I forgot my daughter’s ballet slippers for class this weekend and she was absolutely devastated. I, in turn, felt terrible. As all the little tutu clad girls ran to their moms to put their dance shoes on, all I was able to give mine was an apology that she just didn’t understand. Tears started streaming down her face, and she was so confused. I could just see her brain processing – “But it’s dance class. Why wouldn’t Mommy have my shoes?” The most annoying part was that I had gotten them out, was distracted by something else, and then managed to leave them on the kitchen counter.
Who can blame me though? Any day of the week there’s a million things that I have to remember as a parent and as the unofficial manager of our household. I’ve never been great at remembering things in general, but the addition of a screaming kid in the background most of the time has been a recipe for disaster. It’s literally impossible for me to ever get my thoughts straight, and I have more of them to manage now than ever before.

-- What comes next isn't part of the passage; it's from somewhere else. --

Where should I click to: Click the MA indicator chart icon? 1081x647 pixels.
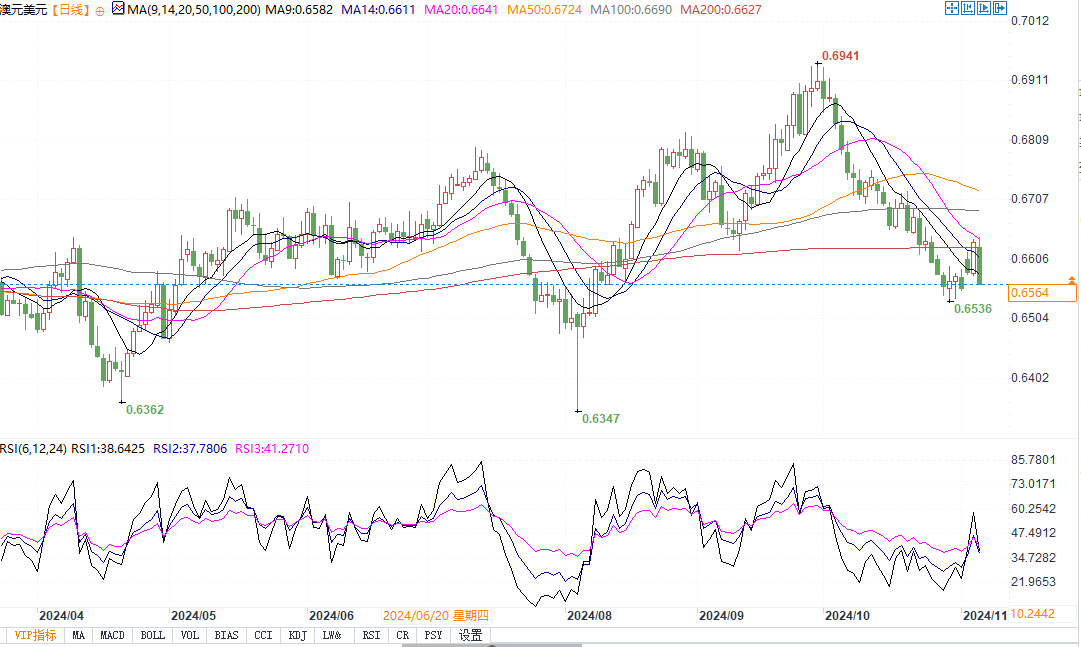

Most people just see me going through life as if it’s another normal day, but there’s always another unseen layer running in the background. When is Thea’s next dental appointment? Did I even schedule it? What extracurricular activities do we have this weekend? Did I tell someone we’d get together on a playdate? Whose birthday is it, and did we get them a gift? I’m trying to remember the last time I got together with certain friends and if I owe them a lunch to keep our friendship afloat. Has the dog had his heart medicine? What emails have I not responded to and what was it that I told someone I’d take care of in that meeting last week that I now can’t remember for the life of me? Is the daycare payment due? How much is it now that there was that rate increase? What are we planning on eating the entire week? How many diapers are left? I have a newfound respect for parents that lived in a time where our phones didn’t remind us of things to do, and we couldn’t order our groceries on an app while at a stoplight. Even with all of these things I still mess up, and when I do I feel like a failure. It’s exhausting never having a break from your own brain. It’s draining having so many things relying on you and having no failsafe.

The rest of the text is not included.